O que quer que possamos pensar sobre o conceito de reencarnação, ou do bardo, ou de estados após 
a morte, uma coisa parece certa: se você acredita plenamente que alguma parte sua compartilha do 
divino, se você crê firmemente que tem acesso a algum tipo de Espírito que transcende seu corpo 
mortal de algum modo, então o momento da morte é crucial, porque nesse ponto o corpo mortal é 
extinto e se algo continua, esse é o momento de descobrir, não é mesmo? 
 
1 O Capítulo 7 de O Olho do Espírito, intitulado Nascido de Novo, é a resposta de Wilber a críticas de Stan 
Grof. Nele encontrei o seguinte texto relacionado ao tema em questão: 
 “O fato de o fulcro 0 ser o ‘início da vida’, em termos desta vida, não significa que é o começo da 
linha da consciência. Devemos manter em aberto a possibilidade de que, antes do fulcro 0, haja os 
domínios completos do bardo (e das vidas passadas)... 

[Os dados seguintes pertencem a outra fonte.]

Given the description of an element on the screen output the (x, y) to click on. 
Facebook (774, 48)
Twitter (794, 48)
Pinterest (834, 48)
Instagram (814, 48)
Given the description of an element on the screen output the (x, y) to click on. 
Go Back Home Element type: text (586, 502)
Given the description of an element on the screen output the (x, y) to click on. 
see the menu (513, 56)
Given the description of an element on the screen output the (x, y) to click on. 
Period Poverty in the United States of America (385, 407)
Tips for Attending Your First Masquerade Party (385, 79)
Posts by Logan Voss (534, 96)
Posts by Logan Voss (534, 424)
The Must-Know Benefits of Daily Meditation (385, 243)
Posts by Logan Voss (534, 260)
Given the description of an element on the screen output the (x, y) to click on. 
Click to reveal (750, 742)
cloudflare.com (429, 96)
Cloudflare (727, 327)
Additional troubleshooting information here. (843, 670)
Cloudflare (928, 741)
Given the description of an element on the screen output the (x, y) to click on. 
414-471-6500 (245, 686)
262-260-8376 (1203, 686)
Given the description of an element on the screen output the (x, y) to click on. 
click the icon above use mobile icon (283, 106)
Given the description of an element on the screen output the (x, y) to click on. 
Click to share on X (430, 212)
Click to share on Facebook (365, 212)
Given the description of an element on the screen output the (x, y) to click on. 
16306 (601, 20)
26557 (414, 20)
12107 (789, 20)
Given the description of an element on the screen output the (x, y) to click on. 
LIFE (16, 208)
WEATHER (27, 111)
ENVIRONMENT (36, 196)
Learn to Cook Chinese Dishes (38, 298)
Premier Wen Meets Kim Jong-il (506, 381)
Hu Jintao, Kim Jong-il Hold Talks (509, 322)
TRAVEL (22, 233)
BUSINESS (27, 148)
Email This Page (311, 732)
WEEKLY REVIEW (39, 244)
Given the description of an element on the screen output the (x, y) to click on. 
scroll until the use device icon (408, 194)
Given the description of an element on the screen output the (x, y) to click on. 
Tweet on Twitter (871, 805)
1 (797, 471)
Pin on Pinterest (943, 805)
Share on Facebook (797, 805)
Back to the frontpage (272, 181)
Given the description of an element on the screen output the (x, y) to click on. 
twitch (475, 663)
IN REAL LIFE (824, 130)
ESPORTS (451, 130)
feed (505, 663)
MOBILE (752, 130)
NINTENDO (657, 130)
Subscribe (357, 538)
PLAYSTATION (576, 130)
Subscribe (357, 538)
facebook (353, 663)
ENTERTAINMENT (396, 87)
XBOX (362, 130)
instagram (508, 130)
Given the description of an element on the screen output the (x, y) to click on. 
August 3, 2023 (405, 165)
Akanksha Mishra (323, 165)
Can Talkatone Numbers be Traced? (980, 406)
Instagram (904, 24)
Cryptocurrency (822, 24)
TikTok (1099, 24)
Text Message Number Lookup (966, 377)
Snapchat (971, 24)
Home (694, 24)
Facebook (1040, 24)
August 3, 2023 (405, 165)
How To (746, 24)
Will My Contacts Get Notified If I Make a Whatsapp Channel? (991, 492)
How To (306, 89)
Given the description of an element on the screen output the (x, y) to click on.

 No modelo do Budismo Tibetano (que apresentei em O Projeto Atman), a psique ou consciência 
individual é composta de duas essências distintas ou gotas (tigle). No centro profundo de cada ser humano 
há o âmago vazio da consciência dividido em duas camadas ou duas gotas: (1) a “gota indestrutível de uma 
vida” que se desenvolve durante uma vida particular, mas perece com a morte biológica e (2) dentro ou no 
interior da gota indestrutível de uma vida, a “gota indestrutível eterna”, que dura até a Budidade e, assim, 
transmigra de vida para vida até a Iluminação radical. Na minha terminologia, essa gota interior é o ser 
psíquico/sutil – ao qual também me refiro deliberadamente como “alma”, uma vez que ele também dura até 
a verdadeira ressurreição espiritual no Divino Domínio causal/não-dual do puro Vazio. (Isso, como veremos, 
é muito similar à distinção de Aurobindo entre a consciência frontal, que se desenvolve nesta vida, e o ser 
profundo/psíquico que transmigra). 
 Em geral, para este modelo Tibetano/Aurobindo/Wilber-II, o mais alto nível de evolução estável 
alcançado numa dada vida permeia a gota indestrutível eterna e é levado para a próxima vida, usualmente 
não como memórias específicas, mas como um modo de adaptação. Como expliquei em O Projeto Atman, 
quanto mais evoluída é a alma, menos envolvida está (isto é, menos ela esquece sua origem superior e 
quididade), e isso continua até a Iluminação radical, quando então a alma é completamente incorporada ou 
absorvida (negada e preservada) no Espírito Não-nascido original ou Vazio radical, que simplesmente é a 
transparência luminosa deste e de cada momento.”